Please give the lines below again exactly as they stand, from the one that contains "The width and height of the screenshot is (750, 530)." up to and including the one that contains "Task: Collapse the Water system tree node", leaving all pictures out.

» **RECORDS**
+---+

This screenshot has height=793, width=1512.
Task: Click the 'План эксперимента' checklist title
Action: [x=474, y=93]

+---+

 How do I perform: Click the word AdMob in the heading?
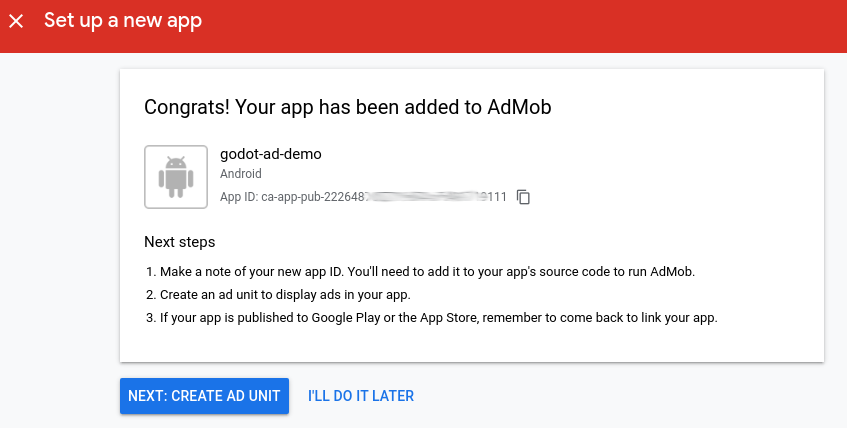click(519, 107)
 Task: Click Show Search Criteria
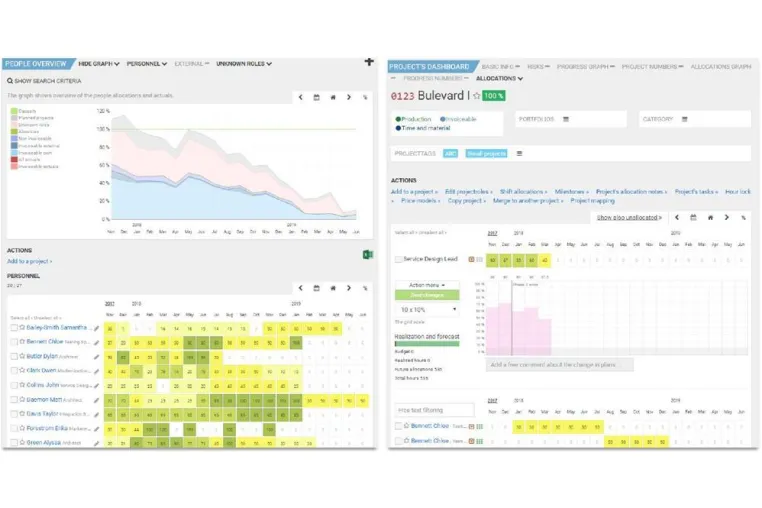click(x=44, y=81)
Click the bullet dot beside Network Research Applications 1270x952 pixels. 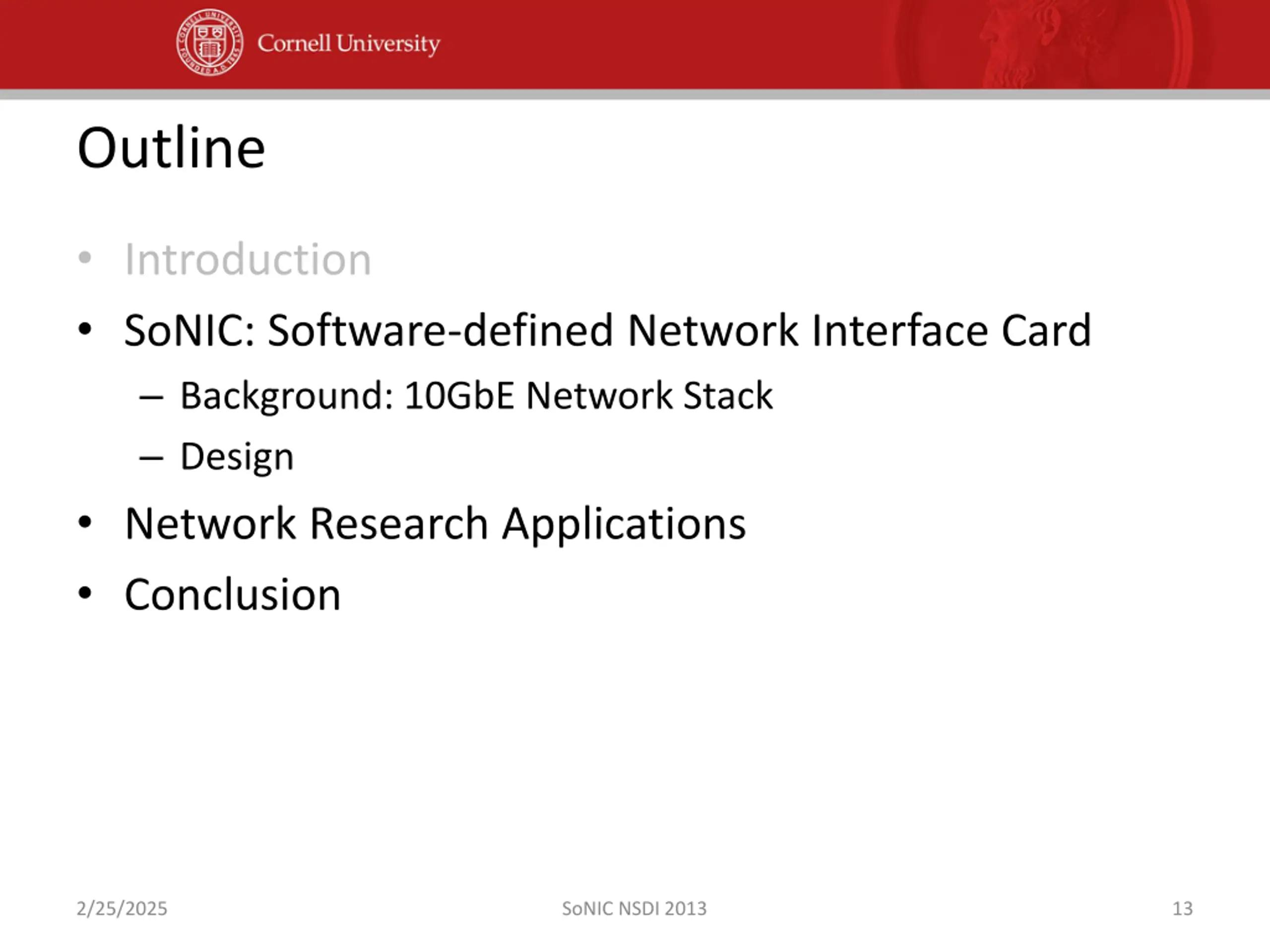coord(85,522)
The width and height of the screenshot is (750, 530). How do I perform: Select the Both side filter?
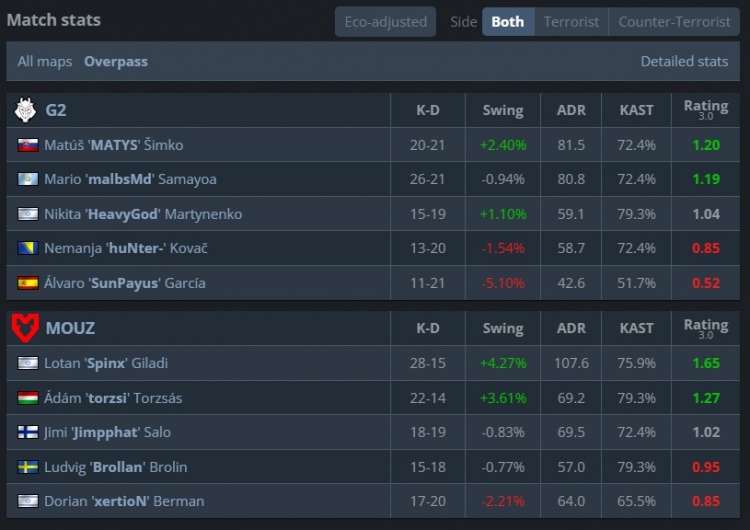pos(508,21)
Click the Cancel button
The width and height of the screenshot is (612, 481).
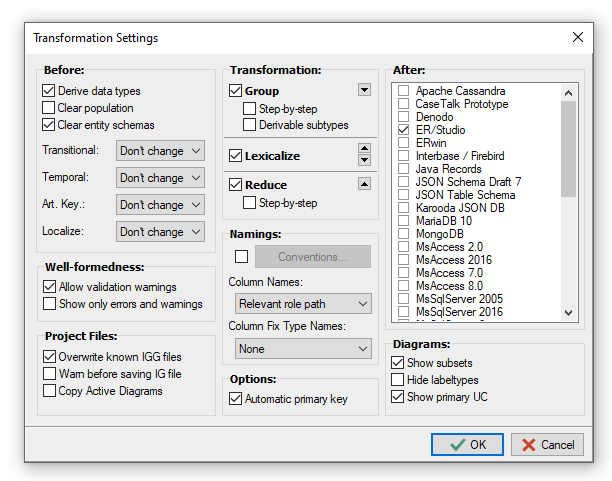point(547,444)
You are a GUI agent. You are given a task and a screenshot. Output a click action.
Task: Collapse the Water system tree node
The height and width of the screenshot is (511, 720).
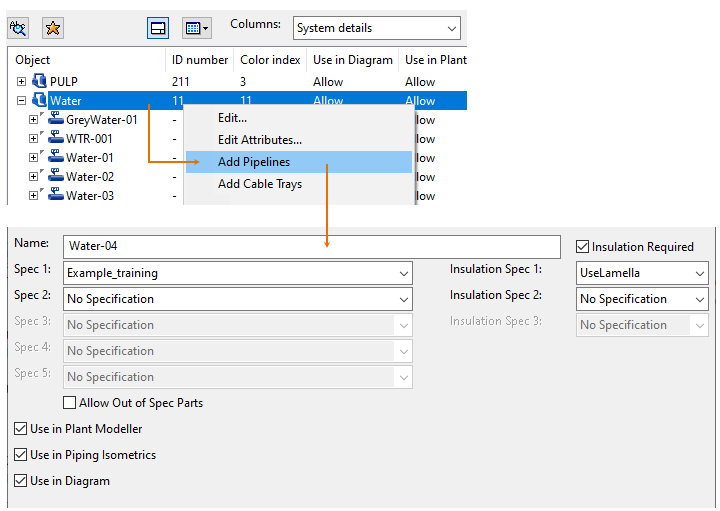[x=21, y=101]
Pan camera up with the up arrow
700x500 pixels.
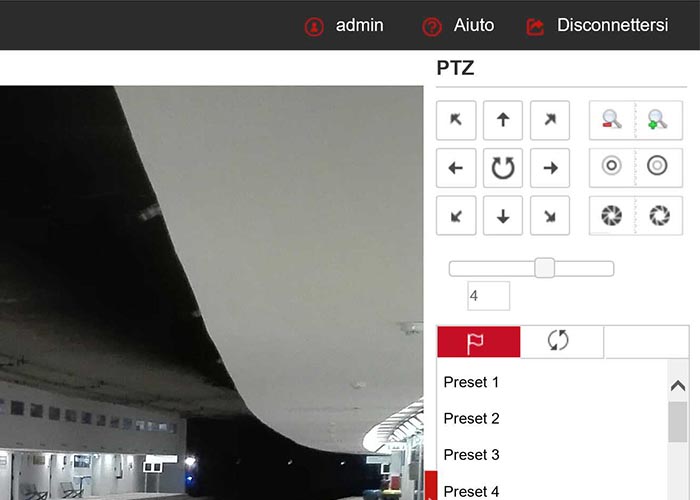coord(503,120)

+---+

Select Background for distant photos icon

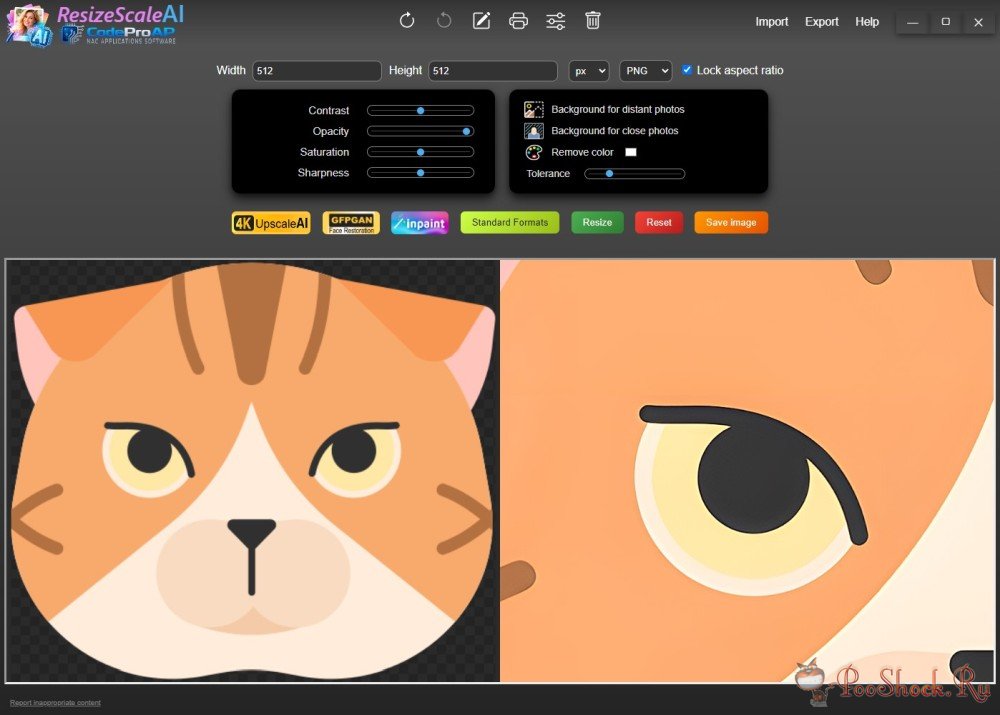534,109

+---+

» **TASK ANSWER**
The width and height of the screenshot is (750, 530). How do I perform: Select the Both side filter?
pos(508,21)
Click the Cancel button
The width and height of the screenshot is (612, 481).
point(547,444)
You are a GUI agent. You are given a task and a screenshot. Output a click action.
Task: Collapse the Water system tree node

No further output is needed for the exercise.